== WHAT IS NEEDED ==
Repeat exactly the lines below that lie between the line with "Identify the click" and the line with "Reference (235, 56)", counting both of those lines as part of the answer.

---- DATA SECTION

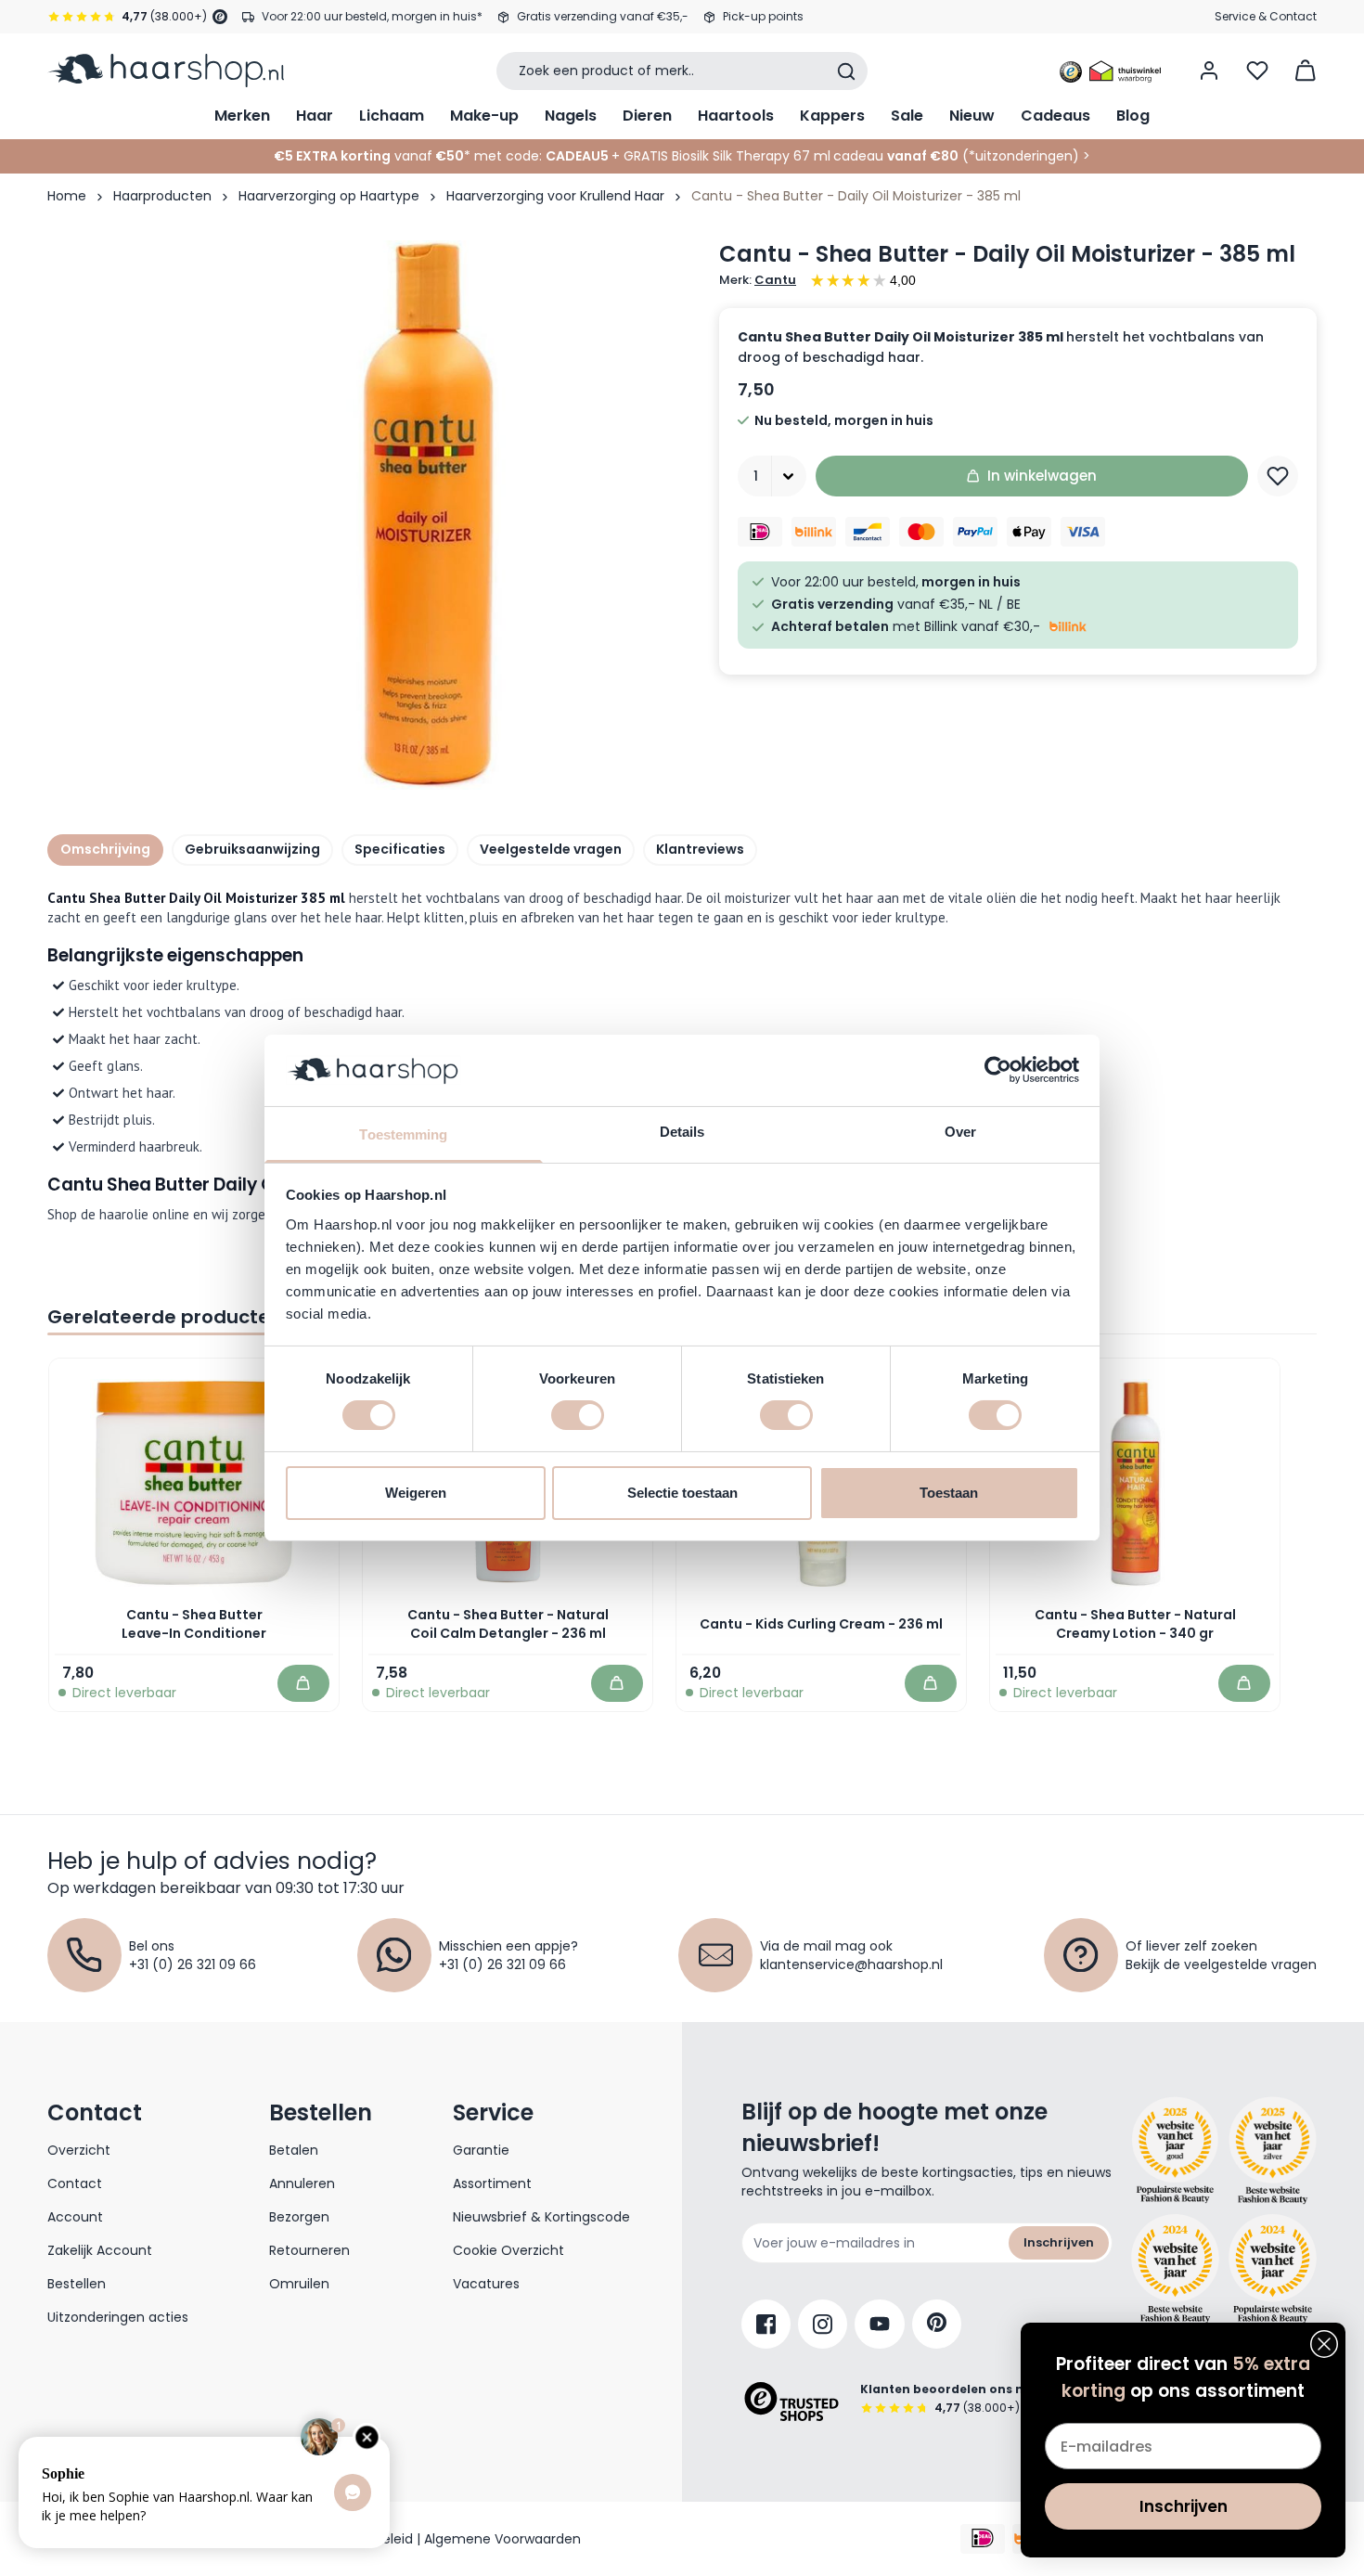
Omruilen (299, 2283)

--------
---- DATA SECTION

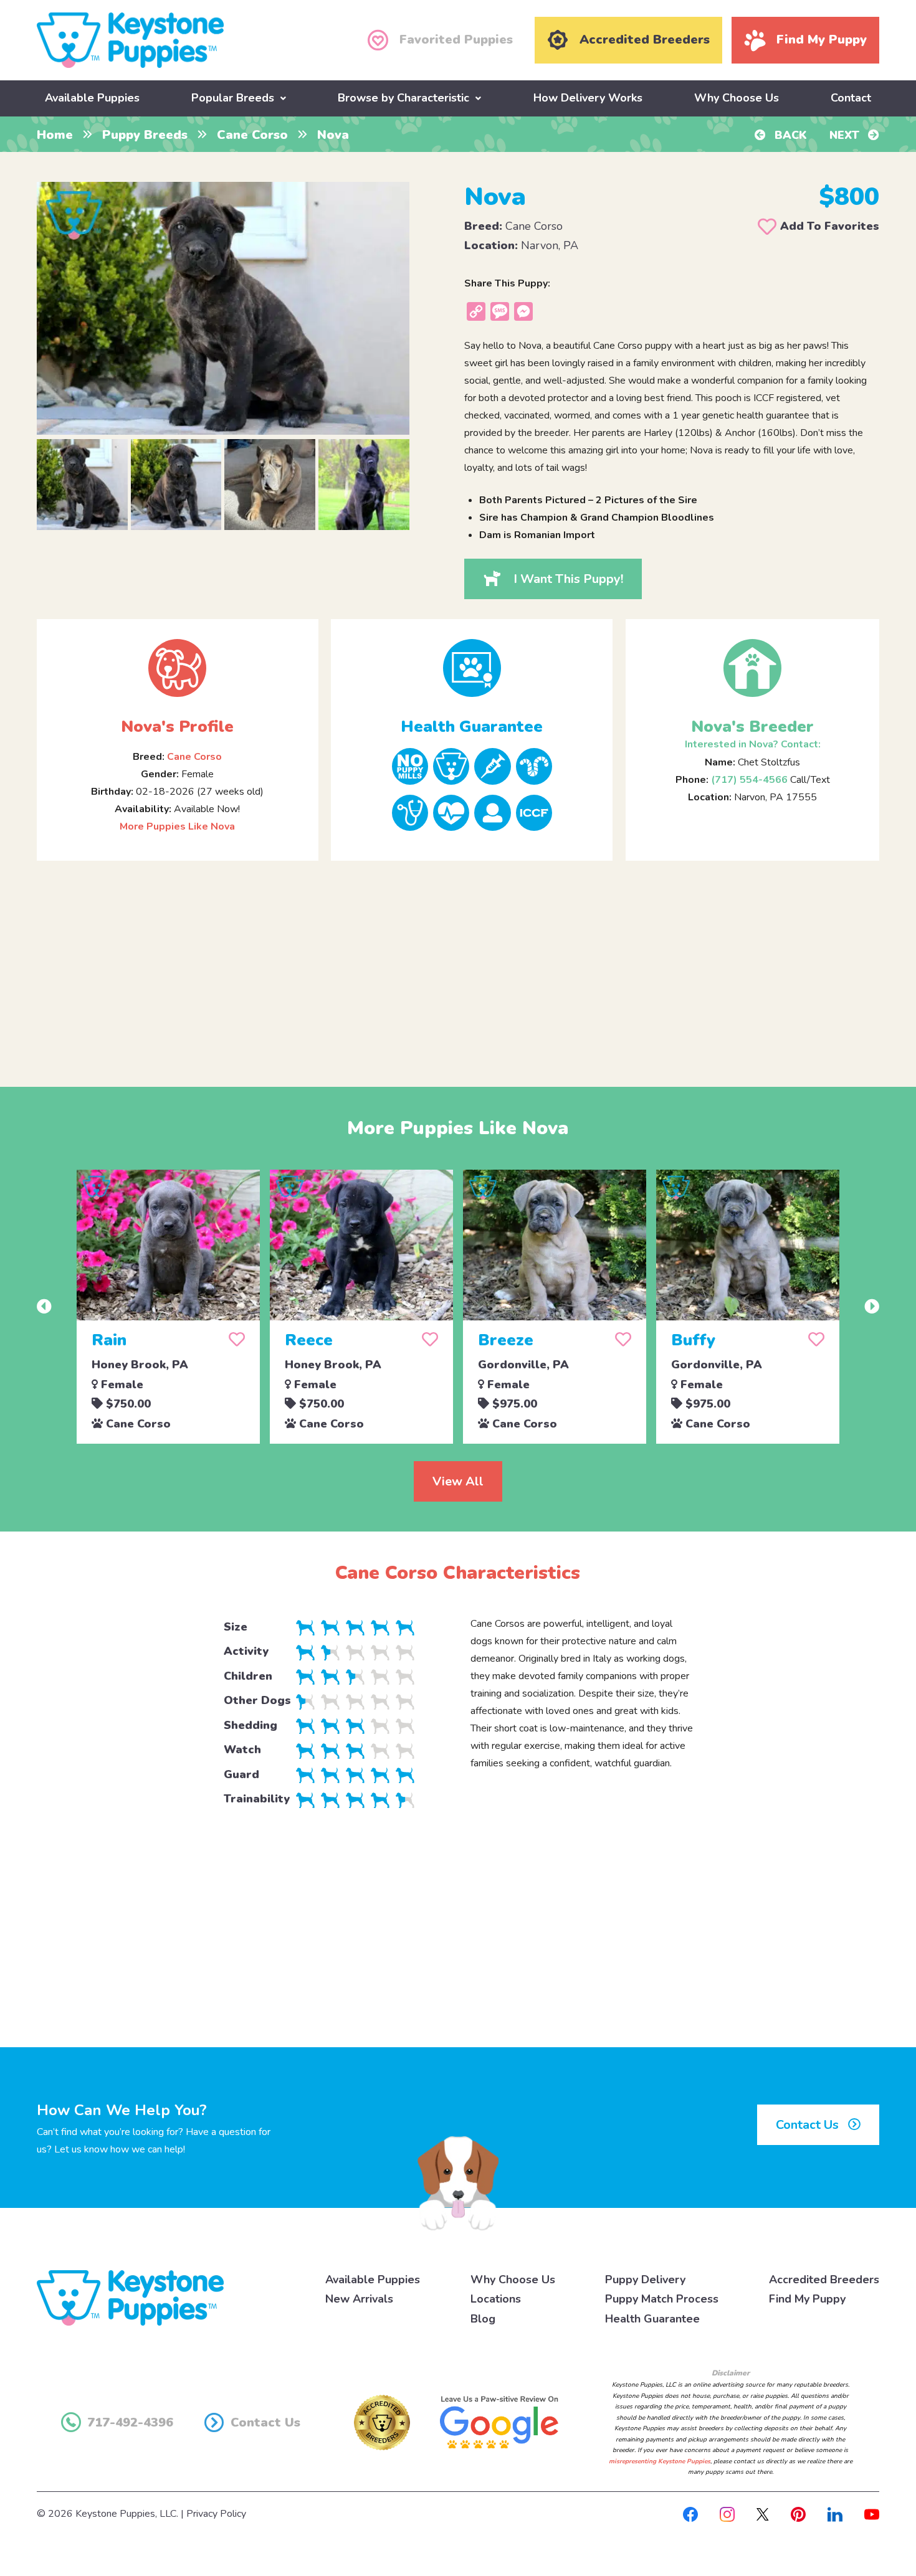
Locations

--------
---- DATA SECTION

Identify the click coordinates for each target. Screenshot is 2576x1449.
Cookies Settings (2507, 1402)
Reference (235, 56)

--------

== SOLUTION ==
Identify the click coordinates for each target. Screenshot is 2576x1449.
Cookies Settings (2507, 1402)
Reference (235, 56)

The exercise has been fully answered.